Van Steenbergen maakt een ontwerp
Eduard Van Steenbergen legde in 1948 een voorontwerp voor aan het college. Daarbij voegde hij een uitvoerige nota die de auteur als gids in en rond het gebouw gebruikt.
Het gemeentehuis is gebouwd in een deel van het Rivierenhof. Het is gelegen aan de Hooftvunderlei op ongeveer 150 meter van de Turnhoutsebaan en heeft een oppervlakte van ongeveer 15.000 vierkante meter.
De bouwgrond is begrensd: in het Oosten door de Hooftvunderlei, in het Zuiden door een brede met bomen beplante laan, in het Westen door een aanplantingsdienst van het park en in het Noorden door particuliere eigendommen en een servitudeweg.
“Langshenen die weg staan hoge bomen die een gewenste achtergrond voor het gebouw zullen vormen”. Bij de verkenning van het terrein merkt de architect op: “Op het terrein zelf ligt op de volle lengte, aan de drukke verkeersweg Hooftvunderlei, een elf meter brede dreef van hoogstammige bomen waarlangs op gelukkige wijze de toegang en het verkeer naar het nieuw gemeentehuis zal geleid worden.”
Van Steenbergen ontwierp de wegen rondom het gebouw als parkwegen. Naarmate er meer auto’s kwamen is een groot deel van de kavel geasfalteerd.
“Het nieuwe gebouw zal zich dus midden van een ongeveer 13000 m² grote hoving bevinden, ver genoeg verwijderd van de openbare verkeerswegen om een intense werking der administratie en eventuele plechtigheden niet te storen.”
Van Steenbergen maakte zich het meeste zorgen om de particuliere eigendommen aan de noordkant van het gebouw — de huizen aan de kant van de Turnhoutsebaan.

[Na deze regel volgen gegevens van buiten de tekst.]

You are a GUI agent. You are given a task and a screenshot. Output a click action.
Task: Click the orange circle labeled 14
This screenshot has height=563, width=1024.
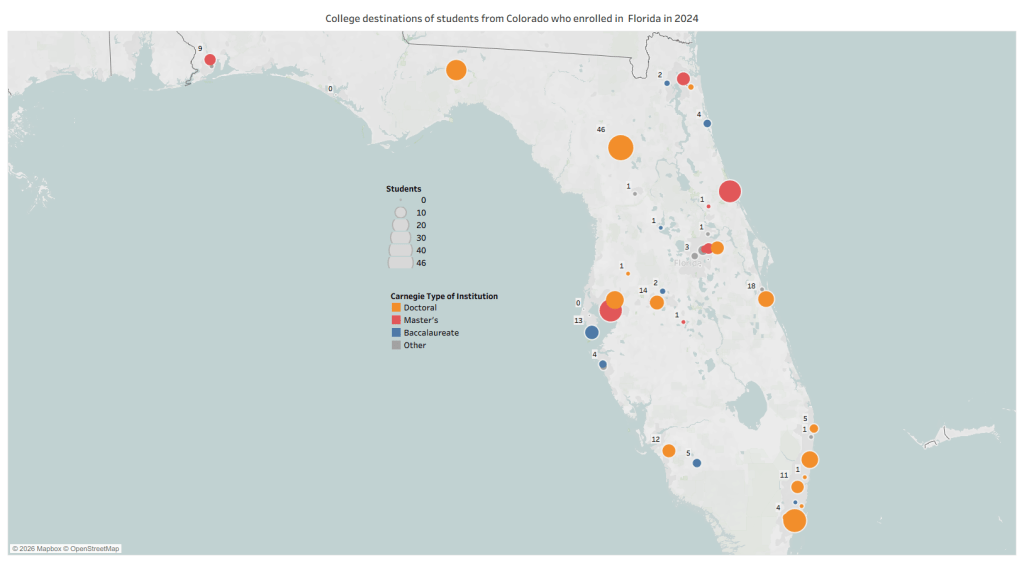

“Terwijl de zekerheid bestaat dat ten oosten, ten zuiden en ten westen de aansluiting met het Ter Rivierenpark nooit zal verbroken worden door eventueel op te richten gebouwen of het mooi uitzicht geschaad, toch bestaat er een zeker gevaar ten Noorden van het terrein daar het hier particuliere eigendommen geldt. Indien er niet met zorg door de gemeenteoverheid zou gewaakt worden. Een bepaalde aanleg en een aan het nieuw gemeentehuis aangepaste architectuur zou moeten opgelegd worden.”
Het gebouw is vrijstaand opgesteld met de grote Noord-Zuidas en het is dus zichtbaar langs alle kanten. Ontworpen als een samenhangend geheel zijn er nochtans voornamelijk drie delen in te herkennen:
- het representatief gedeelte, zetel van het gemeentelijk gezag
- het kantoorgebouw of administratief gedeelte
- het bijgebouw of gedeelte voor massabedeling (de herinnering aan de oorlog lag nog vers in het geheugen) en een auto- en fietsparking
Waar projecten nu vaak worden voorgesteld met een virtuele rondleiding in 3D, maakte Van Steenbergen senior op een schrijfmachine een nota van 10 bladzijden. Maar ook hij schreef alsof hij rondwandelde in het gebouw waarvan hij de voltooiing nooit zal kennen.